When there is almost no one to say goodbye
How does a funeral work if there are few people - or none - to mourn a deceased person?
In March this year, Wexford town awoke to sad news. The body of a 62-year-old man, Alan Moore, had been discovered in a house in a busy part of the town.
The Garda found no suspicious marks on Moore’s body, but he had lain there for several weeks, and was discovered only because a passer-by noticed that the occupant of the house had Christmas decorations up, months after the holiday season.
It was discovered that Moore was originally from Salford in the UK and had “kept himself to himself” while living in Wexford.
Gardaí initially struggled to trace Moore’s relatives, but two brothers and a small number of other people – about a dozen, not all of whom knew him – attended his funeral a few weeks later.
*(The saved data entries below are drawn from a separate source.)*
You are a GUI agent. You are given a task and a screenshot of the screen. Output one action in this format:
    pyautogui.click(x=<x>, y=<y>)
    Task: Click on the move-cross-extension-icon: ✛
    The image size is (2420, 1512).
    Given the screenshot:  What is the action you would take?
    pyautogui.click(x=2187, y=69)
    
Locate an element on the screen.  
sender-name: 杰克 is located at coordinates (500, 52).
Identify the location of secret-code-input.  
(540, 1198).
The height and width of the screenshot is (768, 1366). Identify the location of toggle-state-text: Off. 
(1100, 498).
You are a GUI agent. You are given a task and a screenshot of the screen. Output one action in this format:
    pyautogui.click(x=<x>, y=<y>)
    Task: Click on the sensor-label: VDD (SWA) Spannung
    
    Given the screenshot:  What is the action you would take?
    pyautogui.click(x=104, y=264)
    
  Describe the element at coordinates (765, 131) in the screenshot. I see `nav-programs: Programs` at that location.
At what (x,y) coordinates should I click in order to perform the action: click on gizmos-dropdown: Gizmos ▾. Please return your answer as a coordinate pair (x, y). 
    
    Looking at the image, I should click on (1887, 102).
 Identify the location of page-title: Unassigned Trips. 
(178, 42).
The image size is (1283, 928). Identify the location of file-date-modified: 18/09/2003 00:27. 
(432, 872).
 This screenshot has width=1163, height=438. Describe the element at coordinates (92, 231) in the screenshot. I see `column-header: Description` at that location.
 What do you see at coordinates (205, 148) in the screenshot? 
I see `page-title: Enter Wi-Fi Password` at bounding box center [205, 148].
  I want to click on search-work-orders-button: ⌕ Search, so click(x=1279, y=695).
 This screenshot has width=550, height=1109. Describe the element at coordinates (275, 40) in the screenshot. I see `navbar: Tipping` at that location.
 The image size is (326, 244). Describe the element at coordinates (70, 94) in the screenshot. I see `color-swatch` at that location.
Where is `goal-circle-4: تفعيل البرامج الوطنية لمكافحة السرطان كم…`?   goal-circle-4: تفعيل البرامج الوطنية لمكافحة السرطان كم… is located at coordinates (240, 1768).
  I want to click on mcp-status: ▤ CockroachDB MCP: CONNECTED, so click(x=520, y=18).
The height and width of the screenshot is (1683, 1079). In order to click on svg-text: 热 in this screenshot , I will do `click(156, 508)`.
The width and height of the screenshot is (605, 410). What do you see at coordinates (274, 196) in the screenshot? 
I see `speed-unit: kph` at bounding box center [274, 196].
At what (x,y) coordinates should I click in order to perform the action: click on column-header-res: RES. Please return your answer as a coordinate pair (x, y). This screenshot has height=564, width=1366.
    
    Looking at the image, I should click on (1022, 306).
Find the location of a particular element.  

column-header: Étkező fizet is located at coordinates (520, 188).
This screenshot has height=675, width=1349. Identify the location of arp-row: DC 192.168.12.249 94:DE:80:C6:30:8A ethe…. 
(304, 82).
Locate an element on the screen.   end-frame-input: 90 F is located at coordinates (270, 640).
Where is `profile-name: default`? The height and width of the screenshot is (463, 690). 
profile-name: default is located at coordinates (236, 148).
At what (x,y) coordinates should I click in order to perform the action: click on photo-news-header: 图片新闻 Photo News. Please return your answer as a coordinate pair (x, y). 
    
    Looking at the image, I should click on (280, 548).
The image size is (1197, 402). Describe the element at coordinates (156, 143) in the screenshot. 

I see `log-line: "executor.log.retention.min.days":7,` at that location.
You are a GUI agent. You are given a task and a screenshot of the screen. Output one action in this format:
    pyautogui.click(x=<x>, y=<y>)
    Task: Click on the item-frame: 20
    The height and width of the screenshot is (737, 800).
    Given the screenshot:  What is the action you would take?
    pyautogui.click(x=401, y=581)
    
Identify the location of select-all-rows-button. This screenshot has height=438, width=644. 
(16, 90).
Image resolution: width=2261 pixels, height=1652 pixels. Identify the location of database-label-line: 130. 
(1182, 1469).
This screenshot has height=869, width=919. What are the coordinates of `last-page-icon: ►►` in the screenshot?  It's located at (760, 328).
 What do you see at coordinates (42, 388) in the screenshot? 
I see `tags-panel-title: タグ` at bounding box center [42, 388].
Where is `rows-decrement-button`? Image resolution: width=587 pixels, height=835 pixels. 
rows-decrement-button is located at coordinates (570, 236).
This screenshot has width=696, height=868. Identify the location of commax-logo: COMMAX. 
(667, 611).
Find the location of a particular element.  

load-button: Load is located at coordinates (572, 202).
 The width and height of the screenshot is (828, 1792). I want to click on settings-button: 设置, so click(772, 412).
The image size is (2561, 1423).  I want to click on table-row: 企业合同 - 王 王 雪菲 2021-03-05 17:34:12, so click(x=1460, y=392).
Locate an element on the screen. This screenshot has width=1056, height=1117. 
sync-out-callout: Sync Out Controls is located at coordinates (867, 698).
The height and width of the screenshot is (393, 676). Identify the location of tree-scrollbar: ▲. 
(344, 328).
Among those who helped transfer his coffin to the hearse were two journalists covering the event.
Cases like Alan Moore’s are rare but the number of people living alone, and the growth of emigration, means relatives are not always present when a funeral takes place.
Usually when organising funeral services, funeral directors follow instructions handed to them by family or set out in a will. But what can they do if the deceased’s family or friends cannot be traced and no mourners are expected?
Gus Nichols has been the managing director of one of Dublin’s oldest funeral firms, JC Nichols, for 16 years, and he has organised funerals where no guests have been present.
The 2011 Census revealed that a quarter of people over the age of 65 and almost half of those over the age of 85 are living alone, and Nichols has noted a slight increase in the number of pre-arranged funerals and services with no mourners.
“It’s unusual that you can’t trace relatives but sometimes relatives can be found who want nothing to do with the person. Then you have a little bit of an issue. But ultimately the body won’t stay there for months and months,” he says.
If the deceased has not left a will or family members are unable or unwilling to help plan the arrangements, funeral directors have to take things into their own hands. Particularly in urban areas, where neighbours tend to be people who live next door rather than close acquaintances, it can be almost impossible to glean information about the deceased’s preferences.
In that case, elements such as flowers and music have to be kept to a minimum and the service tends to be very simple, says Nichols, who has also served as president of the International Federation of Funeral Operatives.